*Task description*. What default warning and critical thresholds does the queue monitoring code say QueueMonitor.default() uses?

*Selection*.
Monitor queue health and get capacity recommendations:

from ringkernel import QueueMonitor, QueueTier, QueueHealth, QueueStats

# Create monitor with thresholds
monitor = QueueMonitor(warning_threshold=0.75, critical_threshold=0.90)

# Or use defaults (75% warning, 90% critical)
monitor = QueueMonitor.default()

# Check utilization
util = monitor.utilization(depth=800, capacity=1000)
print(f"Utilization: {util:.1%}")

# Check health status
health = monitor.check_health(depth=800, capacity=1000)
if health == QueueHealth.Healthy:
    print("Queue is healthy")
elif health == QueueHealth.Warning:
    print("Queue utilization is high")
elif health == QueueHealth.Critical:
    print("Queue is near capacity!")

[Data records]
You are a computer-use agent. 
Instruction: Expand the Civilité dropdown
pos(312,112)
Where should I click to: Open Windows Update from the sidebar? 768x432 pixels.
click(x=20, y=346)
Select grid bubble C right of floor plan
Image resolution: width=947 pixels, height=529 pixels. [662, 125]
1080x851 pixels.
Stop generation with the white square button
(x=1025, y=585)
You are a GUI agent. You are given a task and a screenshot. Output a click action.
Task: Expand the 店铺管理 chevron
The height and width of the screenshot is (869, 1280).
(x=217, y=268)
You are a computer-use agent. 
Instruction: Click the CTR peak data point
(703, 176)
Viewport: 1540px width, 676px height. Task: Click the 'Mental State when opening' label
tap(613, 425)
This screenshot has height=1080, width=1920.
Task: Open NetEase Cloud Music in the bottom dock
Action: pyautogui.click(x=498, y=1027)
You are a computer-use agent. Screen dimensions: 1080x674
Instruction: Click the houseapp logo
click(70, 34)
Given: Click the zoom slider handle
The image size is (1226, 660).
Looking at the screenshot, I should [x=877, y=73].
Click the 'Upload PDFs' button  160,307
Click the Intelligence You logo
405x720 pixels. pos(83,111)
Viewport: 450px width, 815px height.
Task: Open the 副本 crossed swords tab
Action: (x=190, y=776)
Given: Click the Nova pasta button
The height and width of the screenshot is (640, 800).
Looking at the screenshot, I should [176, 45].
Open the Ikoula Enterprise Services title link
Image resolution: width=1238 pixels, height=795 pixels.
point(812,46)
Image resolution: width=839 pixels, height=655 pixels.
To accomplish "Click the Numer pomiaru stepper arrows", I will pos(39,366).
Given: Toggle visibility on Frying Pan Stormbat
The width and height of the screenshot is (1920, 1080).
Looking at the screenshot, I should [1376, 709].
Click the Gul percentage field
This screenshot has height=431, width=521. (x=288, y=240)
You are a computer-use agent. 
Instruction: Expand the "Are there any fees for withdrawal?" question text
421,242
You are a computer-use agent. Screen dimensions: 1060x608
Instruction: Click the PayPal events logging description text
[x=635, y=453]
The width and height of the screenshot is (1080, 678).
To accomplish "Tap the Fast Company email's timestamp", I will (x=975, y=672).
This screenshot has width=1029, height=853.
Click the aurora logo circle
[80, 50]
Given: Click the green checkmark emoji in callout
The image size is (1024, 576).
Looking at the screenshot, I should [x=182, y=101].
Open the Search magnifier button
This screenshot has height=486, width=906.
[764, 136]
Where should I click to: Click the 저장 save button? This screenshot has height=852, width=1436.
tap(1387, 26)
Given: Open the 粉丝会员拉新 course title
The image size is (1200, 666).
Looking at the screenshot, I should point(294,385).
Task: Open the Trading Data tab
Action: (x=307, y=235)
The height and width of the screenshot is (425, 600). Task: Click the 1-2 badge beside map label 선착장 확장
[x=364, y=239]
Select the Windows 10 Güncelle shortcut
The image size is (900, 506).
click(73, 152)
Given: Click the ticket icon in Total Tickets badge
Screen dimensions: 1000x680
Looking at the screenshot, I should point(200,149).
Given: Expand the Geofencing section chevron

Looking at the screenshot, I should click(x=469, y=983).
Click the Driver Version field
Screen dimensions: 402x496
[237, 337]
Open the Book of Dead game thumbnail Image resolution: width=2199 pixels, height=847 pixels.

*Problem solution*. 75% for warning and 90% for critical.